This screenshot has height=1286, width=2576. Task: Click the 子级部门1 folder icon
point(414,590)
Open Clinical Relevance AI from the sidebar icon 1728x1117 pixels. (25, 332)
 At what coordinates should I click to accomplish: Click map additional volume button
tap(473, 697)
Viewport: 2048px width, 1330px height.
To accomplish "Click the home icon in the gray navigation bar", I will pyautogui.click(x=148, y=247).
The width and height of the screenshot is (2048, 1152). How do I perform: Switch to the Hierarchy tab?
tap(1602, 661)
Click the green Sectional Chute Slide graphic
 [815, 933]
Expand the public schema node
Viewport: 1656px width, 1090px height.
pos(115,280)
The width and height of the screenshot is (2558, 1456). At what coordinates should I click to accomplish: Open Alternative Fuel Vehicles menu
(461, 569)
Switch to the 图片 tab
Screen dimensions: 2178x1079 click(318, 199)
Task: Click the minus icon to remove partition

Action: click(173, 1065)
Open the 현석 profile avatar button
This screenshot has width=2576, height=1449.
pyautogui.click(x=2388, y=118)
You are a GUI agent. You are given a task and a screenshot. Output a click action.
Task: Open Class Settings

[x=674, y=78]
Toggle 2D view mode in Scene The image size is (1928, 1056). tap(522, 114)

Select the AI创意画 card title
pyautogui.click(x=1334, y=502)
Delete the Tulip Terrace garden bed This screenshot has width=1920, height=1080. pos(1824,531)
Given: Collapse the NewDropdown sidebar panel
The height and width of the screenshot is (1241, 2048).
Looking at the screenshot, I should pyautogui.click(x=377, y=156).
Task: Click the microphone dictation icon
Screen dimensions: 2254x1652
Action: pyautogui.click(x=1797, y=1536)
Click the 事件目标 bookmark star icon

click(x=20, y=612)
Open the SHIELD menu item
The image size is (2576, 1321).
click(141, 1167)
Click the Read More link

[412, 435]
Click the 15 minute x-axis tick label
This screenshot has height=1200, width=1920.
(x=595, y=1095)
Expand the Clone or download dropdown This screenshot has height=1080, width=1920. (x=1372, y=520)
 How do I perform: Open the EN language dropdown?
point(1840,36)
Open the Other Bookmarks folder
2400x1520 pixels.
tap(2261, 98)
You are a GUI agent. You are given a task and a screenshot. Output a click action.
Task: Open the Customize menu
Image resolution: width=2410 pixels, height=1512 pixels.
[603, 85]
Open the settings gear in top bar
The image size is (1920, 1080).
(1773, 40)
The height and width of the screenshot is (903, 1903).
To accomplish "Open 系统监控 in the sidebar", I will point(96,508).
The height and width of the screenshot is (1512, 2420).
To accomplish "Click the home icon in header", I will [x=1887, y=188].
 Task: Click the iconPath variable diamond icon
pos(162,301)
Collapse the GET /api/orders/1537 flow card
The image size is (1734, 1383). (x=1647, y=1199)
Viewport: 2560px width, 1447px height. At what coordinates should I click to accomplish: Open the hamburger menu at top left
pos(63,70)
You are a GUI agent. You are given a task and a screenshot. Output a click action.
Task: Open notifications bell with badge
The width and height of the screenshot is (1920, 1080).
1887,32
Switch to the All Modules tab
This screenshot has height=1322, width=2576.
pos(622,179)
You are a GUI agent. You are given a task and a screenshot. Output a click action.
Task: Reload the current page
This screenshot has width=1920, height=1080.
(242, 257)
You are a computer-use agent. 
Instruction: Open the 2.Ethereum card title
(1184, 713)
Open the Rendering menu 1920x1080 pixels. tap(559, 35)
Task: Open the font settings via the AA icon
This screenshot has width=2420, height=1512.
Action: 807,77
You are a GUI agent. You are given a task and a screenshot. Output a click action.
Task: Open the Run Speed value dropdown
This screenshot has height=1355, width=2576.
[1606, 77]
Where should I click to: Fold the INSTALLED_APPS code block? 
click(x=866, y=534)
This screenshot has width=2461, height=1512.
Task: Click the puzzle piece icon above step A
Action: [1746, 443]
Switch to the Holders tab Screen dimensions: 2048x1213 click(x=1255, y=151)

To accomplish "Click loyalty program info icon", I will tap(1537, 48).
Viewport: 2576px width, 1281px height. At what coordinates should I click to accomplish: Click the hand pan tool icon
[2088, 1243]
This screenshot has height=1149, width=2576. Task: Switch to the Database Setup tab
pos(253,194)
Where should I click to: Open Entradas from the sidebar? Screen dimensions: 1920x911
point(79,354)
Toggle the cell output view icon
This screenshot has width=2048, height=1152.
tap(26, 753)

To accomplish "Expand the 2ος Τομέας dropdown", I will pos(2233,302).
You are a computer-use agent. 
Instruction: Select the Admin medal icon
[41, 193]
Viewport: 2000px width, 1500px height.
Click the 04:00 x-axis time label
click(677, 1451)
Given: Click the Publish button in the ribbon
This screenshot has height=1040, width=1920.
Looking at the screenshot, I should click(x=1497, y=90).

#####

Give back every line of the data exactly.

EXERCISE OUTPUT.
This screenshot has height=1286, width=2576. Task: Click the 子级部门1 folder icon
point(414,590)
Open Clinical Relevance AI from the sidebar icon 1728x1117 pixels. (25, 332)
 At what coordinates should I click to accomplish: Click map additional volume button
tap(473, 697)
Viewport: 2048px width, 1330px height.
To accomplish "Click the home icon in the gray navigation bar", I will pyautogui.click(x=148, y=247).
The width and height of the screenshot is (2048, 1152). How do I perform: Switch to the Hierarchy tab?
tap(1602, 661)
Click the green Sectional Chute Slide graphic
 [815, 933]
Expand the public schema node
Viewport: 1656px width, 1090px height.
pos(115,280)
The width and height of the screenshot is (2558, 1456). At what coordinates should I click to accomplish: Open Alternative Fuel Vehicles menu
(461, 569)
Switch to the 图片 tab
Screen dimensions: 2178x1079 click(318, 199)
Task: Click the minus icon to remove partition

Action: click(173, 1065)
Open the 현석 profile avatar button
This screenshot has width=2576, height=1449.
pyautogui.click(x=2388, y=118)
You are a GUI agent. You are given a task and a screenshot. Output a click action.
Task: Open Class Settings

[x=674, y=78]
Toggle 2D view mode in Scene The image size is (1928, 1056). tap(522, 114)

Select the AI创意画 card title
pyautogui.click(x=1334, y=502)
Delete the Tulip Terrace garden bed This screenshot has width=1920, height=1080. pos(1824,531)
Given: Collapse the NewDropdown sidebar panel
The height and width of the screenshot is (1241, 2048).
Looking at the screenshot, I should pyautogui.click(x=377, y=156).
Task: Click the microphone dictation icon
Screen dimensions: 2254x1652
Action: pyautogui.click(x=1797, y=1536)
Click the 事件目标 bookmark star icon

click(x=20, y=612)
Open the SHIELD menu item
The image size is (2576, 1321).
click(141, 1167)
Click the Read More link

[412, 435]
Click the 15 minute x-axis tick label
This screenshot has height=1200, width=1920.
(x=595, y=1095)
Expand the Clone or download dropdown This screenshot has height=1080, width=1920. (x=1372, y=520)
 How do I perform: Open the EN language dropdown?
point(1840,36)
Open the Other Bookmarks folder
2400x1520 pixels.
tap(2261, 98)
You are a GUI agent. You are given a task and a screenshot. Output a click action.
Task: Open the Customize menu
Image resolution: width=2410 pixels, height=1512 pixels.
[603, 85]
Open the settings gear in top bar
The image size is (1920, 1080).
(1773, 40)
The height and width of the screenshot is (903, 1903).
To accomplish "Open 系统监控 in the sidebar", I will point(96,508).
The height and width of the screenshot is (1512, 2420).
To accomplish "Click the home icon in header", I will [x=1887, y=188].
 Task: Click the iconPath variable diamond icon
pos(162,301)
Collapse the GET /api/orders/1537 flow card
The image size is (1734, 1383). (x=1647, y=1199)
Viewport: 2560px width, 1447px height. At what coordinates should I click to accomplish: Open the hamburger menu at top left
pos(63,70)
You are a GUI agent. You are given a task and a screenshot. Output a click action.
Task: Open notifications bell with badge
The width and height of the screenshot is (1920, 1080).
1887,32
Switch to the All Modules tab
This screenshot has height=1322, width=2576.
pos(622,179)
You are a GUI agent. You are given a task and a screenshot. Output a click action.
Task: Reload the current page
This screenshot has width=1920, height=1080.
(242, 257)
You are a computer-use agent. 
Instruction: Open the 2.Ethereum card title
(1184, 713)
Open the Rendering menu 1920x1080 pixels. tap(559, 35)
Task: Open the font settings via the AA icon
This screenshot has width=2420, height=1512.
Action: 807,77
You are a GUI agent. You are given a task and a screenshot. Output a click action.
Task: Open the Run Speed value dropdown
This screenshot has height=1355, width=2576.
[1606, 77]
Where should I click to: Fold the INSTALLED_APPS code block? 
click(x=866, y=534)
This screenshot has width=2461, height=1512.
Task: Click the puzzle piece icon above step A
Action: [1746, 443]
Switch to the Holders tab Screen dimensions: 2048x1213 click(x=1255, y=151)

To accomplish "Click loyalty program info icon", I will tap(1537, 48).
Viewport: 2576px width, 1281px height. At what coordinates should I click to accomplish: Click the hand pan tool icon
[2088, 1243]
This screenshot has height=1149, width=2576. Task: Switch to the Database Setup tab
pos(253,194)
Where should I click to: Open Entradas from the sidebar? Screen dimensions: 1920x911
point(79,354)
Toggle the cell output view icon
This screenshot has width=2048, height=1152.
tap(26, 753)

To accomplish "Expand the 2ος Τομέας dropdown", I will pos(2233,302).
You are a computer-use agent. 
Instruction: Select the Admin medal icon
[41, 193]
Viewport: 2000px width, 1500px height.
Click the 04:00 x-axis time label
click(677, 1451)
Given: Click the Publish button in the ribbon
This screenshot has height=1040, width=1920.
Looking at the screenshot, I should click(x=1497, y=90).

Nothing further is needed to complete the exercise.